Yang Yi-Ning, Wang Xiao-Rui, Qin You-Wen, Wan Li-Ping, Jiang Ying, Wang Chun
Department of Hematology, Shanghai Jiao Tong University affiliated with Shanghai General Hospital, Shanghai 200000, China.
Chronic Dis Transl Med. 2015 Mar 23;1(1):48-54. doi: 10.1016/j.cdtm.2015.02.004. eCollection 2015 Mar.
To determine the sensitivity and significance of B-cell chimerism for the detection of early engraftment, transplant rejection, and disease relapse.
The dynamic monitoring of lineage-specific cell subtypes (B, T, and NK cells) was made in 20 B-cell acute lymphoblastic leukemia (B-ALL) patients following allogeneic hematopoietic stem cell transplantation (allo-HSCT). In the early period after allo-HSCT, the latest establishment of B-cell complete chimerism (CC) was observed in a majority of patients.
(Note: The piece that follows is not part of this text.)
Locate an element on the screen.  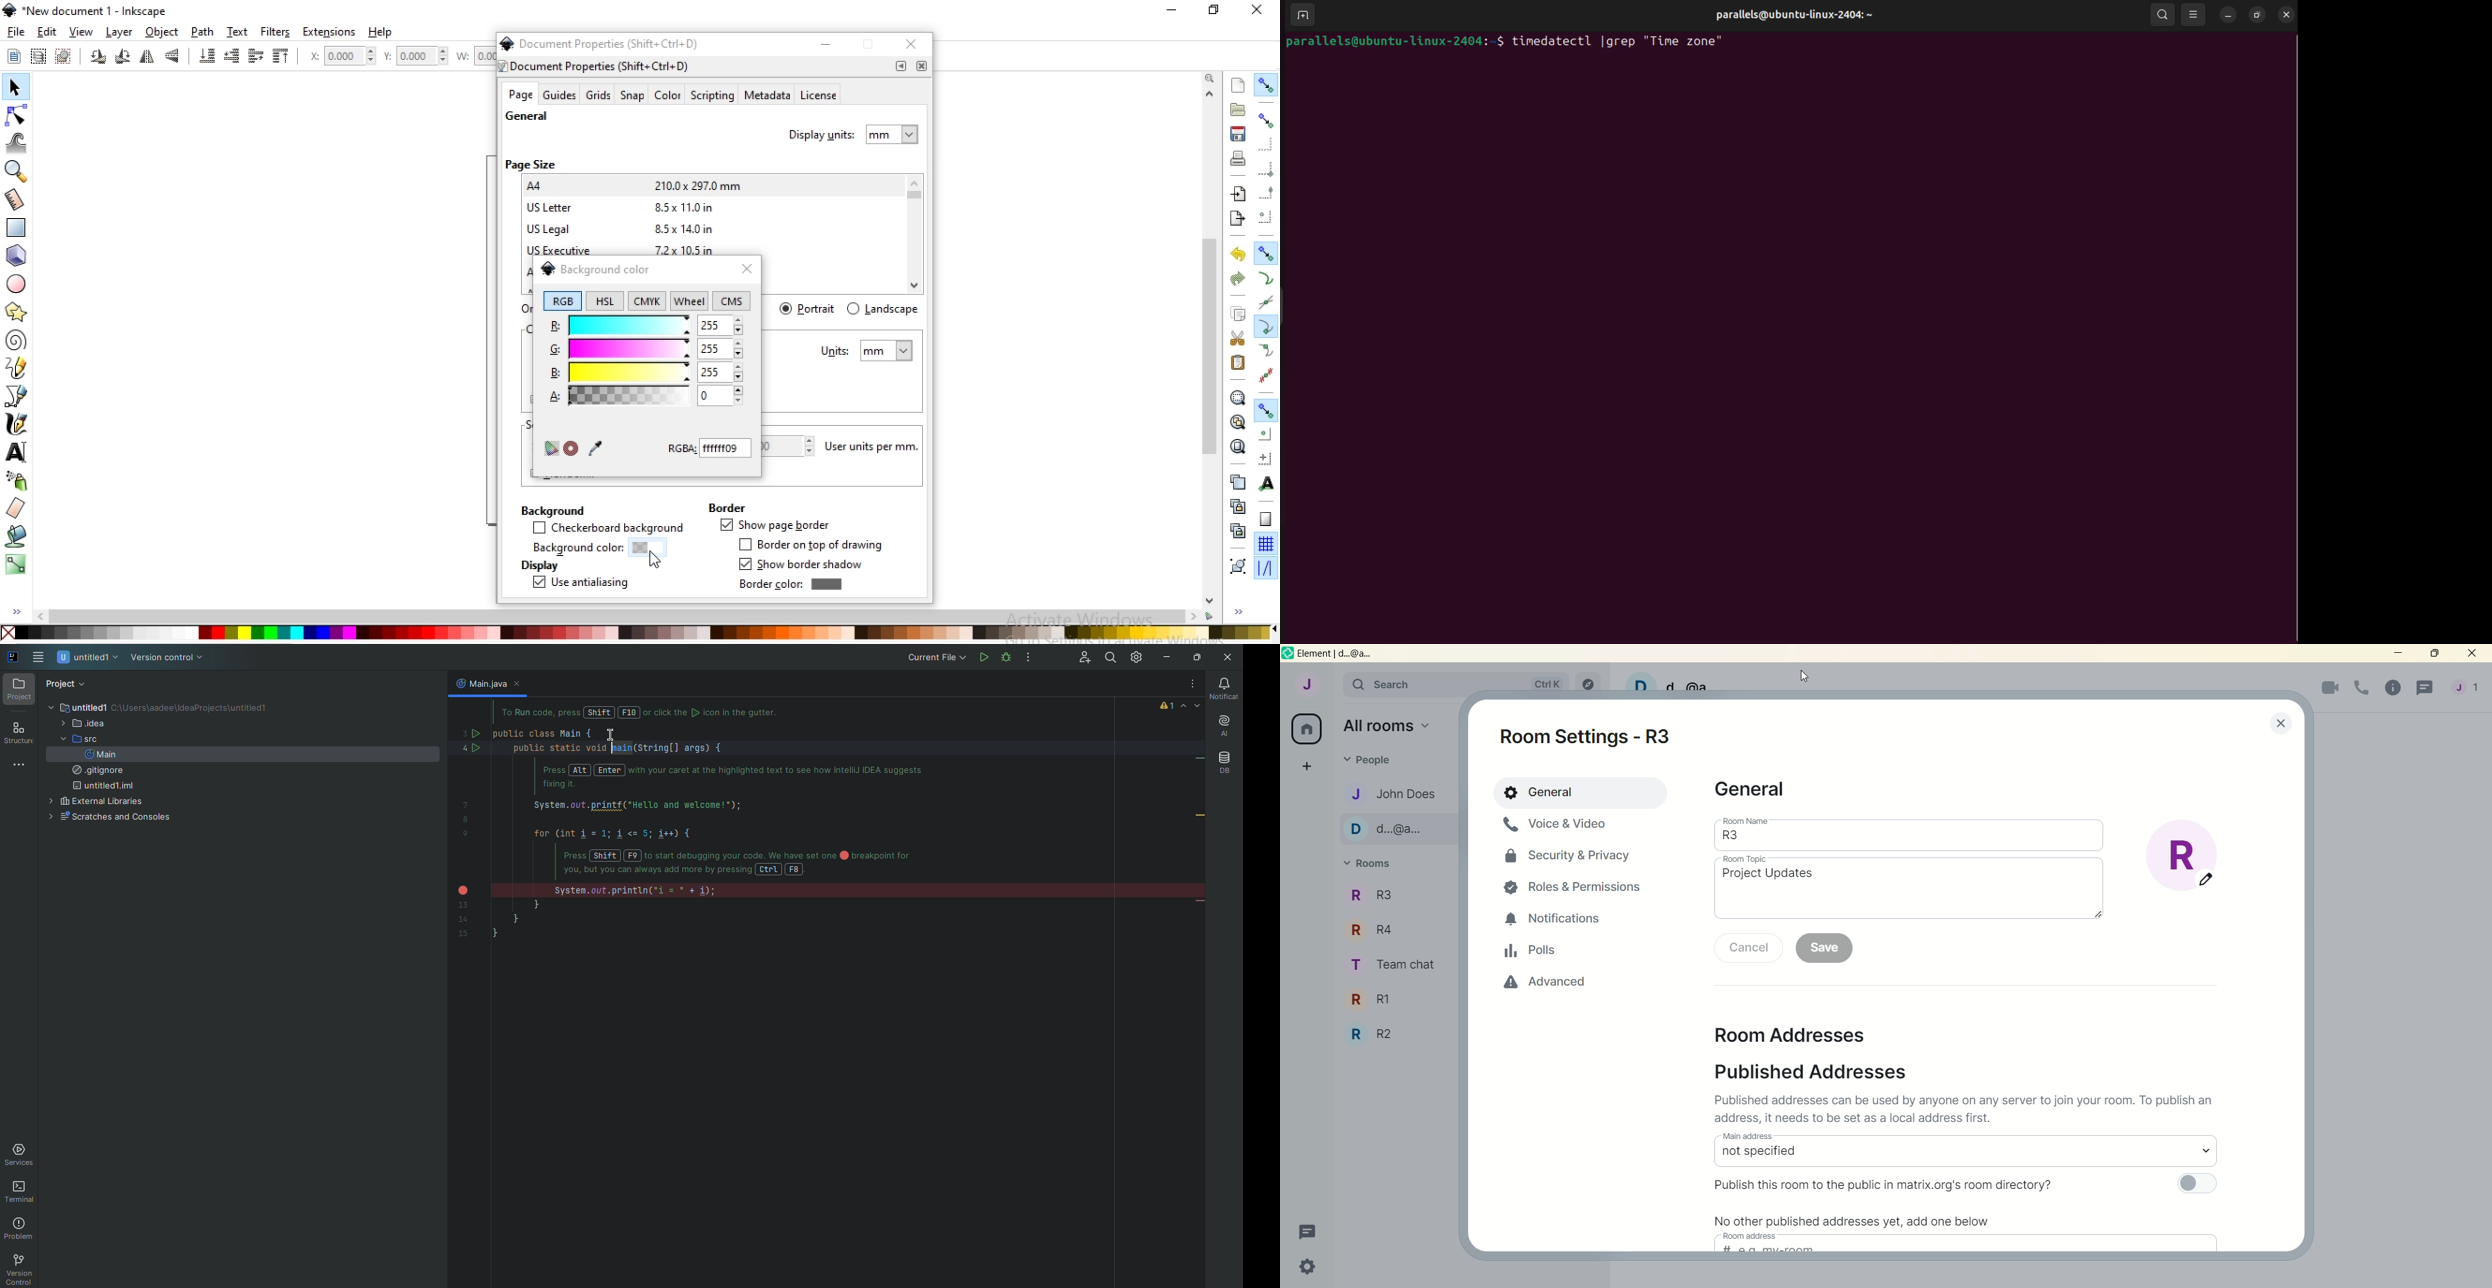
snap to path intersections is located at coordinates (1265, 303).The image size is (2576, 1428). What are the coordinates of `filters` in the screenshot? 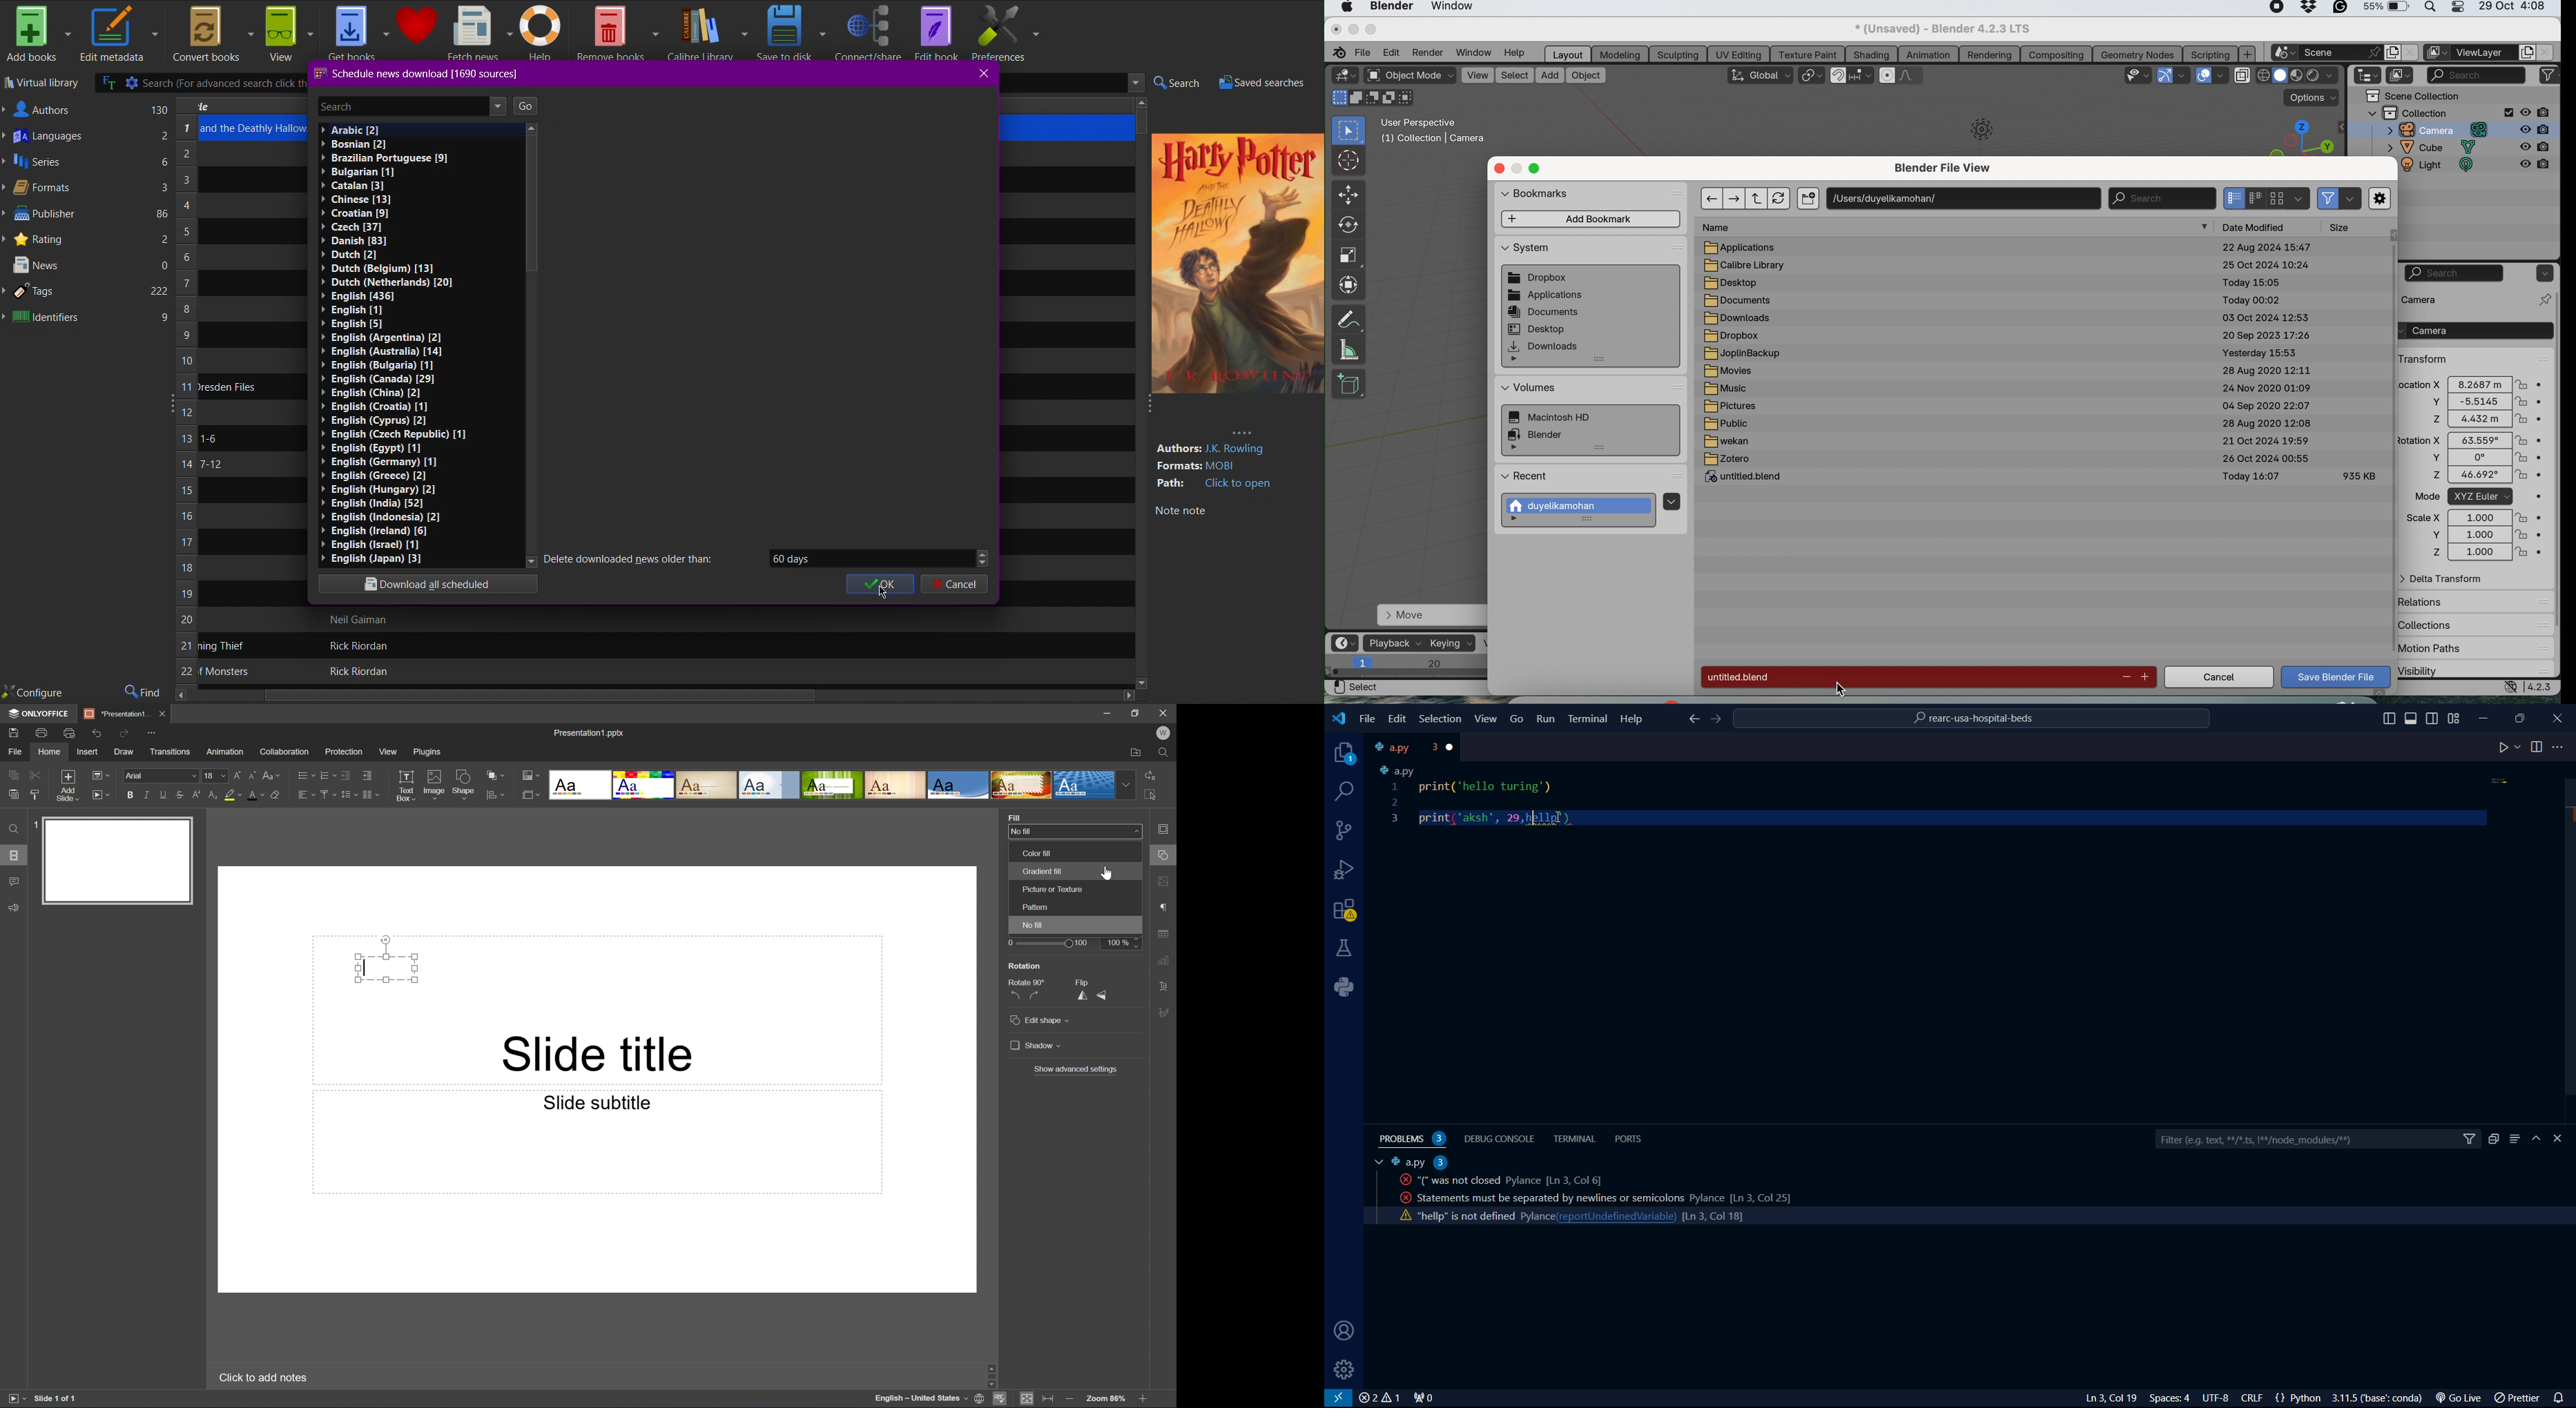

The percentage of donor cells of B-cell lineage was lower than the percent of T-cell lineage in most of the mixed chimerism (MC) patients. During graft rejection, the frequency of patients with decreasing MC of B-, T- and NK-cell lineage were 5/5, 2/5, and 2/5. When disease relapsed, five patients showed a faster decrease of the donor percent of B-cells than of T- or NK-cells. Only one patient displayed a more rapid decrease in NK-cells than in T- or B-cells.
Monitoring of B-cell chimerism after HSCT seems to be valuable for insuring complete engraftment, anticipating graft rejection, and relapse in B-ALL patients.